After loving Fail Safe (1964), I decided to watch another Sidney Lumet movie, and rented The Hill (1965) starring Sean Connery and others I'm less familiar with. It's a military prison drama, when an overzealous officer kills one of the immates, leaving the other prisoners and officers/jailers dealing with the aftermath. It was based on a play, and certains feels like it (there's no score), with most of the movie taking place in a handful of rooms, or in the "courtyard" of the prison. I really loved the camera work here. It feels like Lumet isn't ever going for an easy shot, and the camera wonkiness builds up as the tension in the prison rises. Sean Connery also puts on a fantastic performance as well as the doctor and head prison warden.

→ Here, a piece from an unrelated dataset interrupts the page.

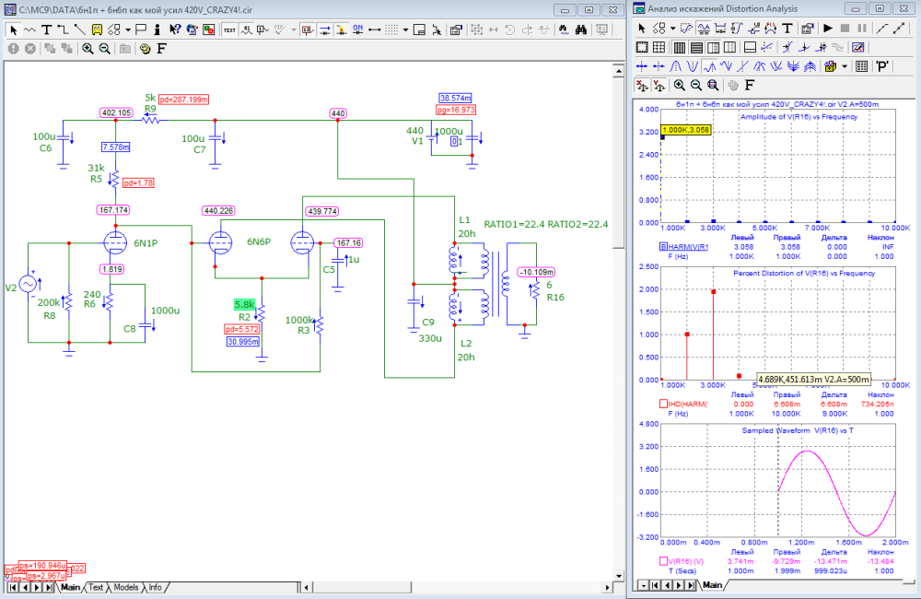This screenshot has width=921, height=599.
Task: Click the Wire mode tool
Action: point(64,29)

Hi gang! What up?So a year and a half ago a low-budget American movie was filming in Tampere, my home town. It was a bit of a news story here, since it's not every day that people like Karen Gillan and Aaron Paul visits our tiny country. Apparently Finland offered a safe environment for filming during the pandemic. Anyway, that made the movie in question mildly intriguing to me, but it took me a year and a half to put together that that movie was Dual, Riley Stearns' new movie! I loved both Faults and The Art of Self-Defense, so I was totally in, plus it was released here in Finland this week, a month ahead of its American release.So I just got home from seeing Dual, and I loved it. It's definitely a Riley Stearns movie, there's that same dark humor and low-key absurdity as his other movies, this time tinged with a dash of sci-fi. If you liked The Art of Self-Defense, I can't imagine you not liking this one.Plus it was fun recognizing some of the locations. One short scene was shot literally across the street from me at the doorstep of my local library. And most of the smaller roles are played by Finnish actors, which you can definitely tell by their accents. I guess most of the side characters clearly not being native English-speakers just adds to the weirdness of the world the movie's set in. Or it's also possible that I was just hyper-sensitive about it.

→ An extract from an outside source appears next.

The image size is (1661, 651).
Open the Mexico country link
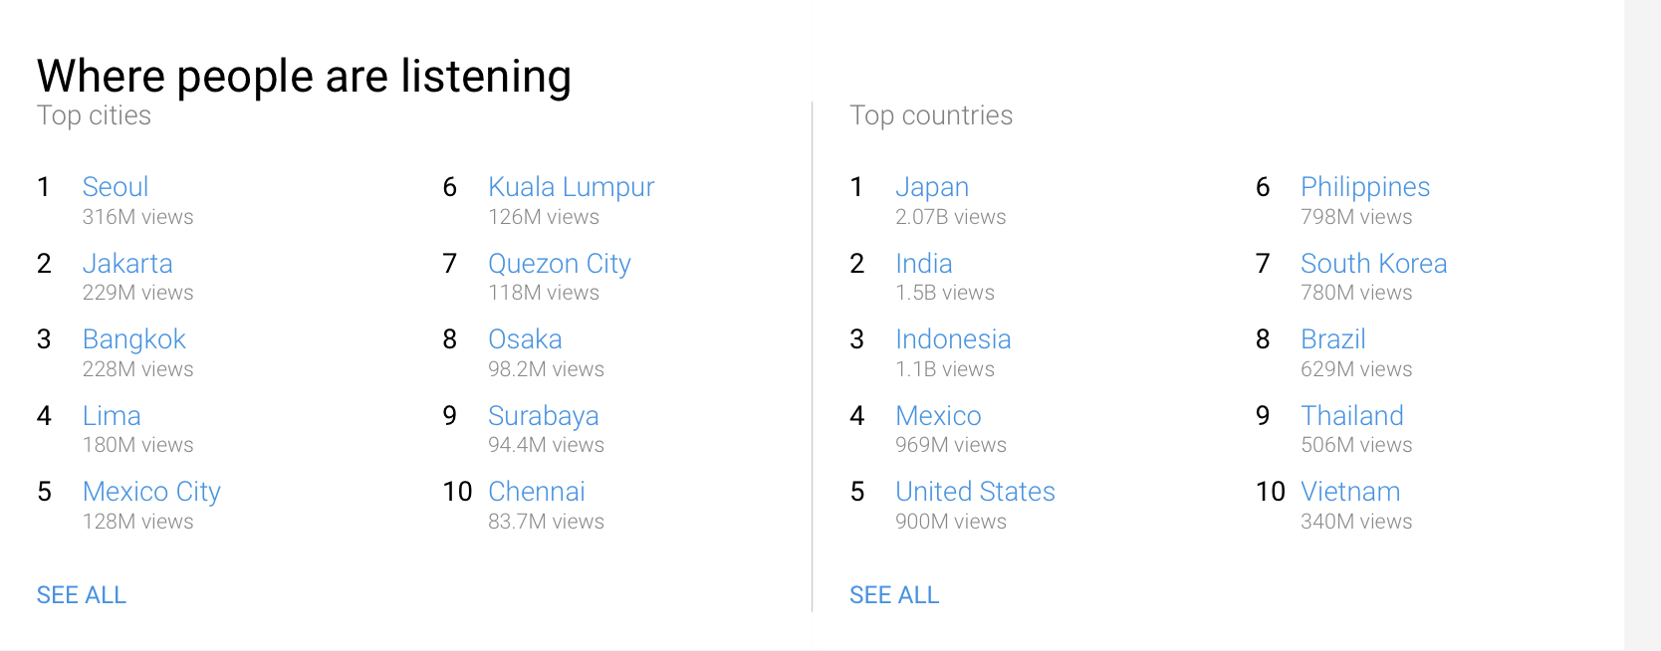coord(937,416)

woot! great review Mikko. im a big fan of Karen G so ill definitely check it out and enjoy some of your surroundings. take care friend!
RAYA AND THE LAST DRAGON (2021). Gave this one another try. I love sword-swingin' fantasy adventure stuff, but something about this movie just isn't clicking with me. Is more plot-heavy than character-focused? I can't put my finger on it. It certainly looks great, though. ROMANCING THE STONE (1984). "Just look at those snappers!" NAKED LUNCH (1991). I don't know. Basically a love story between a man and his magical talking typewriter. It's a drugs/sci-fi combo with all the creatures and stuff, but also a little bit film noir with all the dingy hotel rooms and sense of paranoia. What can I say? It's Cronenberg.